If you work in Flash or animation, create something that showcases what you can do and make it part of your portfolio. If you don’t then why would you need a long intro in the first place?
22. Consider making it a PDF
To give potential clients a different way to browse through your work, consider offering your work as a downloadable PDF. Computer Arts has a great tutorial on how to do this here.
23. Encourage action
The best websites are structured in such a way that they funnel visitors to certain pages and invite them to take some sort of action. This might be to fill in a contact form or send you an email. It might be to buy some of your work. Think about whether your current portfolio answers the main questions that your clients will be asking. Questions such as:
- Who is this person?
- Where are they?
- What have they done before?
- Are there examples of their work that I can view?
- Who else have they worked for?
- How do I get in contact with them?
- What do they charge?
Make sure that your online portfolio is easy to navigate and that there are clear goals for each page.

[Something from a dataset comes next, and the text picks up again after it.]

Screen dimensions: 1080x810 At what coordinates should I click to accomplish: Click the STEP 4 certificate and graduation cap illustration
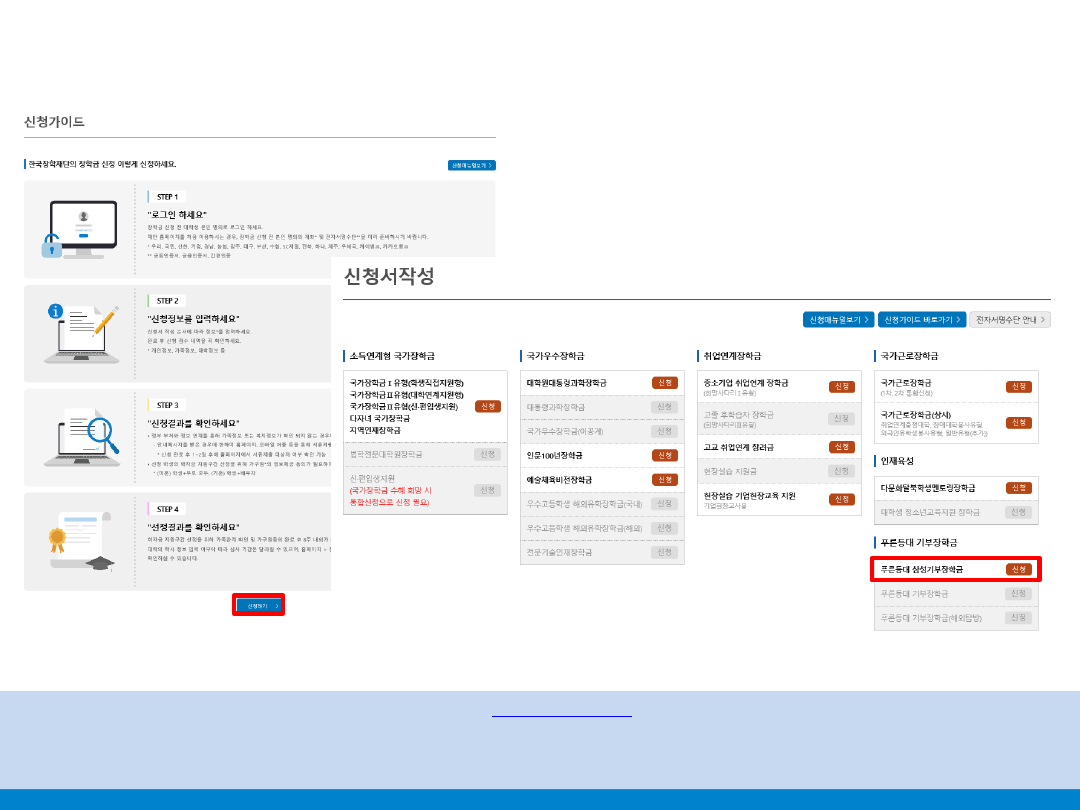[x=80, y=541]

24. Make it simple to navigate
People’s attention spans are short. Your online portfolio needs to be quick and easy to browse. This is not as straightforward as it sounds. You need to:
- Keep the design simple, accessible, convenient and classy.
- Use an eye-catching logo or motif to make your site stand out
- Try adding a tagline that succinctly explains what you do
- Display prominent contact details so visitors are in no doubt as to how they can email you, follow you on Twitter or connect on Facebook.

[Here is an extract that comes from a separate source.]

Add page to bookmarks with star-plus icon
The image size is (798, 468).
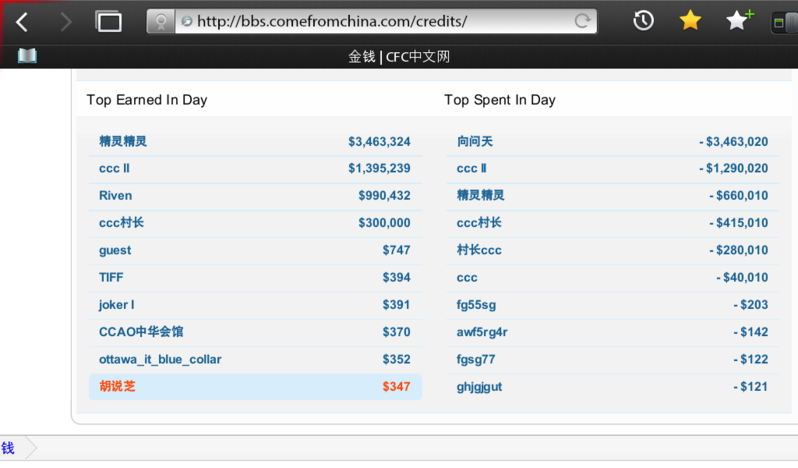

- Make it clear you want people to hire you (don’t assume they can read your mind. Sometimes you can’t beat a good ‘Hire me’ button.
25. Publish testimonials
If shopping on Amazon has taught us anything it’s that people love to know what other people think. Getting testimonials from satisfied clients is a great way to show some ‘proof’ that you can deliver on what your portfolio promises.
26. Cater to diverse tastes
“One of my best-selling prints is quite frankly one of my least favourite pictures,” admits Stan Chow, who sells his work online through Big Cartel. “Potential clients and buyers look for different things, and sometimes you have to put up images you don’t like so much, because the chances are that somebody else will.”
27. Promote your portfolio
There’s no point in having a great portfolio site if no one is visiting. Be active on Facebook, Twitter and Google+; deploy portfolio pieces to Behance, Flickr,Dribbble (see below) and deviantART. Film yourself working and put the video on YouTube. Aggregate artwork into a slideshow and share it on Slideshare. Put together a PDF brochure and upload it to Scribd. The more places you share your content, the more you’ll drive people towards you and your portfolio website.
28. Add a blog
For Jonathan Edwards, a regularly updated blog keeps people coming back: “Set yourself a task, like updating your blog every day for 100 days,” he suggests. “It may seem a pain to have to find something new to post every day, but in the long run you’ll thank yourself. You’ll have 100 new drawings, for a start.”
29. Update your blog
Google loves a well-structured, regularly updated website that’s stuffed with great content – and the easiest way to provide fresh content is to keep your blog updated. You can write about the projects you’ve worked on, share your thoughts about art and design trends and reveal your favourite tools.
In general, the things that make visitors happy are the things that make Google happy. However, striking a balance is always important – in other words…
30. Don’t get hung up on SEO
It’s easy to get obsessed by Search Engine Optimisation (SEO), the art/science of trying to get your site high in the Google rankings. In fact, you can spend too much time worrying about keywords when you should be concentrating on website content.
Online portfolio sites typically feature fewer words so traditional SEO is often ineffective. You will probably get better results by promoting yourself (and your website) through other web channels – see point 17.